Mi prende il ghiaccio dalle mani e lo avvolge in uno strofinaccio. Poi lo poggia delicatamente sul mio povero setto nasale.
«Scusa.», dice sorridendomi. Ed è quel suo sorriso che vorrei distruggere ma ammirare tutto il giorno allo stesso tempo. «E’ ovvio che tu lo abbia pensato, ma ti assicuro che non è così. Mi andava di farlo.»
Mi lascia a bocca aperta, non so che dire. Mi andava di farlo.
«Non ho capito.»
«Pensavo che potendo leggere la mente avessi già capito.»
Il mio sguardo gli fa capire che non so di cosa stia parlando. Mi sento un’ebete a stare con il ghiaccio sul naso e con lui davanti che cerca di alludere a qualcosa.
«Mi piaci, Cassie.»
Ed ecco che il ghiaccio non serve più perché io sono diventa un intero blocco freddo, un iceberg gigante che fluttua per casa. Qualsiasi cosa dica gli esce con una naturalezza che mi sconvolge. Adesso ha il tono che si assumerebbe dicendo: “Oggi è una bella giornata”. La mia espressione deve essere piuttosto eloquente e Jacob si mette a ridere.
«Scusa, è che non so che dire.»
«Non devi dire niente, se non ti va.» Ora il suo sguardo addosso mi sembra pesante. «Però te lo dico subito: non voglio che cambi niente tra noi. Questo mi piace davvero.» Fa un gesto con le mani indicando lo spazio tra di noi.
«Anche a me piace stare con te.», dico e me ne pento subito. «E’ che non so cosa pensare. Mi hai spiazzata.»
«Il tuo superpotere perde colpi?»
«In realtà io evito di leggere i tuoi pensieri.»
«Perché?», chiede sorridendo. Non capisco se la cosa gli fa piacere o no.
«Non mi sembra giusto. Lo faccio anche con gli altri a volte, ma con te è diverso.»
«Grazie.»
Di nuovo non rispondo perché non riesco a farlo. Perché gli ho detto che con lui è diverso? Non so nemmeno io che cosa significhi, forse è quella stramaledetta sensazione che ho avuto fin da subito nei suoi confronti. Sono in visibile imbarazzo adesso e il mio cervello cerca di elaborare l’accaduto. C’è una domanda che più di tutte sta picchiando sulla mia corteccia frontale, vuole farsi sentire, ma io la sto bellamente ignorando.
«Resto finchè arriva tua zia o preferisci che me ne vada?», chiede distrattamente.
«Resta.», rispondo subito.
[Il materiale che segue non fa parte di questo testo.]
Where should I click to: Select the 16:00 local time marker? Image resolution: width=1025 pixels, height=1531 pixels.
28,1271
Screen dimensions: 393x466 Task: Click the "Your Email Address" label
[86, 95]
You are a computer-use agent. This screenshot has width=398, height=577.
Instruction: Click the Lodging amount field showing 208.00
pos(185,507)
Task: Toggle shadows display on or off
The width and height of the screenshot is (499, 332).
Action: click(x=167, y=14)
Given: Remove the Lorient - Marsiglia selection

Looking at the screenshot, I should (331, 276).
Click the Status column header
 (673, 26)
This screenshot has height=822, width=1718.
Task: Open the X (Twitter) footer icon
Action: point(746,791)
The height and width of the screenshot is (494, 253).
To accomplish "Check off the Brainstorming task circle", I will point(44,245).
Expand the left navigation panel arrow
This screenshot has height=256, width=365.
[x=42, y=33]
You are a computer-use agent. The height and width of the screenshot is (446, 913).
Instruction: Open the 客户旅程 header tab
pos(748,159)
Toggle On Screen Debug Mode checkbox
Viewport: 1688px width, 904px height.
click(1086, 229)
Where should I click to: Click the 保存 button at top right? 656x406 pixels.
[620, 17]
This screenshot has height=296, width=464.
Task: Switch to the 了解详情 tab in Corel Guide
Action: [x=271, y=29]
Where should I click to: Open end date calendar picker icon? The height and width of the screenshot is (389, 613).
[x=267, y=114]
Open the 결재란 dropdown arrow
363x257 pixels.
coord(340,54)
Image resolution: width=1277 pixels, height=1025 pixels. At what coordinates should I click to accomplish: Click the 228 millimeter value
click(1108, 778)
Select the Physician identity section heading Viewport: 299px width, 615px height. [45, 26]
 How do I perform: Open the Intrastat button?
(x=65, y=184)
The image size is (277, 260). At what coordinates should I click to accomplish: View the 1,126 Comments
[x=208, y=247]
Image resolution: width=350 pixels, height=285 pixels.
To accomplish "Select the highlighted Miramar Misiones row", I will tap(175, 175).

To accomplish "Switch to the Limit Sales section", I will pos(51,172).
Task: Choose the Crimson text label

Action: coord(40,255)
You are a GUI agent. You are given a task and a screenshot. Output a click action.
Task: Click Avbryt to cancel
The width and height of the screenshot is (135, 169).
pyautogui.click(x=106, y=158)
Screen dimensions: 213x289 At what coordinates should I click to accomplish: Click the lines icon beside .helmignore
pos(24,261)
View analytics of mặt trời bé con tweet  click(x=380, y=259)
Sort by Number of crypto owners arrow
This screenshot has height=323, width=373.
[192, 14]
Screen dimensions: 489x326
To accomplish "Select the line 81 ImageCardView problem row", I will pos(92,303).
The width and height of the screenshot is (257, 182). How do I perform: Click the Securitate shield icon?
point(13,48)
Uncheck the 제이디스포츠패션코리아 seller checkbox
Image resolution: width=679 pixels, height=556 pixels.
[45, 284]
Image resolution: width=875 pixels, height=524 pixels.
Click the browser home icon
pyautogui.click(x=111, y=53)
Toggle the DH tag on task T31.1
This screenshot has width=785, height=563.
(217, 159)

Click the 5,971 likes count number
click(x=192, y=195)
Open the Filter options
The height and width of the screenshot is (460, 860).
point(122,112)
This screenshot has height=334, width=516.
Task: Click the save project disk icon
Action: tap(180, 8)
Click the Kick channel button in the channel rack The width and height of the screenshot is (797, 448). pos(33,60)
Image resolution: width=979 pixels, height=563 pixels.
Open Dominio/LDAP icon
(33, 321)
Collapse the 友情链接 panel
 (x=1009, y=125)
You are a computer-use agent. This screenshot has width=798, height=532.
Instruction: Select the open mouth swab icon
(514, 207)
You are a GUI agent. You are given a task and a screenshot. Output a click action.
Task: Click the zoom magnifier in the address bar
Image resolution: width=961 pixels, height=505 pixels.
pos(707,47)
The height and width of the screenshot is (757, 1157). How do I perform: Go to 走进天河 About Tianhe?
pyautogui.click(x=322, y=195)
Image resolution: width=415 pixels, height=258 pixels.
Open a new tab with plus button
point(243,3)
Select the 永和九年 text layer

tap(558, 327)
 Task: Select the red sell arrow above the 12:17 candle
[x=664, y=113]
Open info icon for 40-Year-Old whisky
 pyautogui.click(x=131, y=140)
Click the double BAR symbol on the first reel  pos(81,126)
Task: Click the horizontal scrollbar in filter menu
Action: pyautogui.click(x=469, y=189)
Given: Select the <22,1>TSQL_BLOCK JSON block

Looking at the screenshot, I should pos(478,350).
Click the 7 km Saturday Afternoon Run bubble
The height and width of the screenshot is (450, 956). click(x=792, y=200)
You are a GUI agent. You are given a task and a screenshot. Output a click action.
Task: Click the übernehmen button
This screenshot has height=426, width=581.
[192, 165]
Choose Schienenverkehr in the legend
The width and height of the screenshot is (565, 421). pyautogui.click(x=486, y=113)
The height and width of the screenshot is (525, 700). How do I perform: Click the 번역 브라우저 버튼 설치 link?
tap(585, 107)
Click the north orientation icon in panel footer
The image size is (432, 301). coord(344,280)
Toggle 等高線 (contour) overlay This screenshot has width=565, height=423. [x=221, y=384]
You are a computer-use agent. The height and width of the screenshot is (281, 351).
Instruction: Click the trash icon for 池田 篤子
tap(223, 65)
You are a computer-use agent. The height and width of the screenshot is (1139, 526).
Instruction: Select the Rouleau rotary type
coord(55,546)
Non voglio rimanere da sola e soprattutto non voglio che Jacob pensi che adesso lo eviterò come la peste.
Tessa non ci mette molto a tornare e il suo sguardo compiaciuto mentre fissa me e Jacob seduti vicini sul divano mi irrita. Quando lui se ne va chiede i particolare della serata, ma io resto sul vago. Ho molto a cui pensare.
Credo che stanotte dormirò e finalmente lo faccio dopo molto tempo, ma prima di addormentarmi, esattamente poco prima di non capire più nulla, la domanda che tanto premeva per uscire ritorna a galla. Cosa provo io per Jacob?